>> START INPUT FOR THIS TASK

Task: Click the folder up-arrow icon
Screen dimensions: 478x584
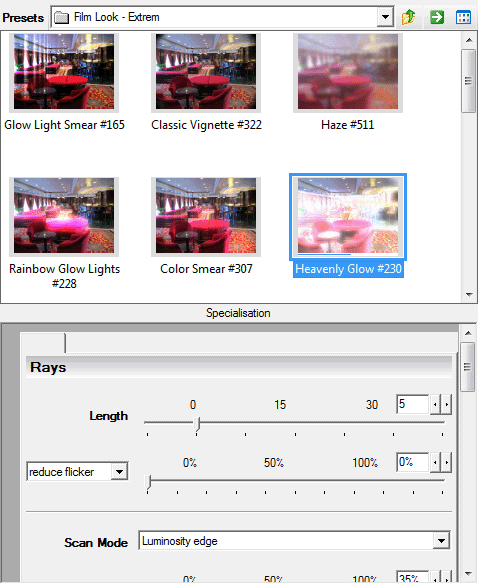Action: (x=408, y=17)
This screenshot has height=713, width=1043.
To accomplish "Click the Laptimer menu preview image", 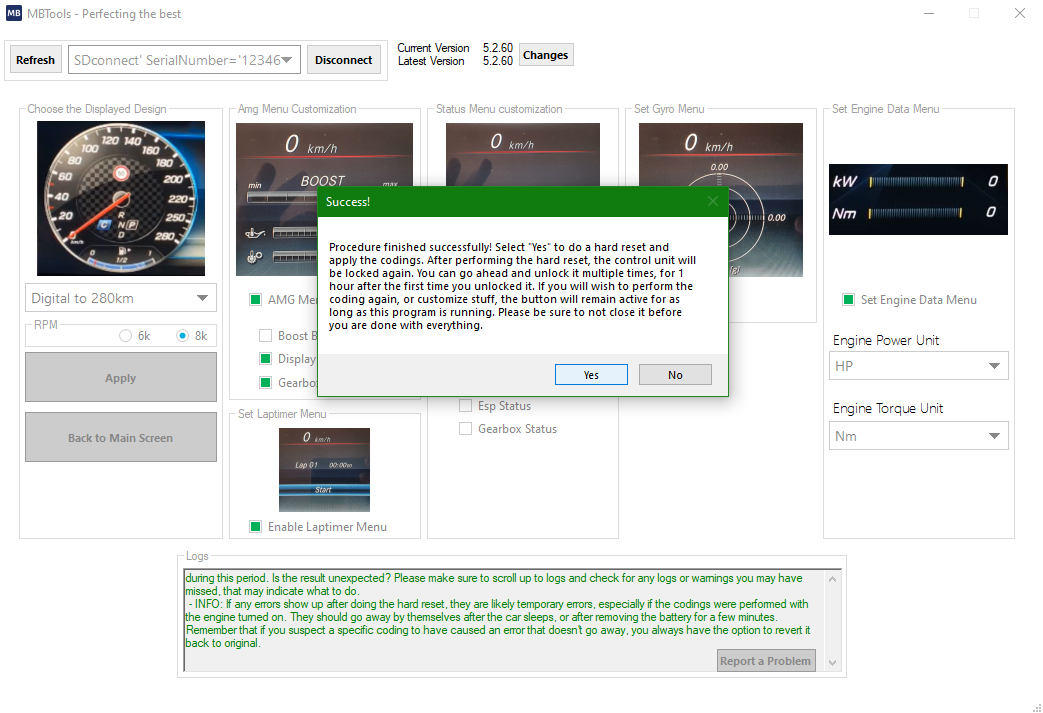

>> END INPUT FOR THIS TASK

PROBLEM TO SOLVE
Reproduce every one of the records above word for word, leaving out the pictures.

RESULT FOR THIS EXERCISE
Task: Click the folder up-arrow icon
Screen dimensions: 478x584
Action: (x=408, y=17)
This screenshot has height=713, width=1043.
To accomplish "Click the Laptimer menu preview image", 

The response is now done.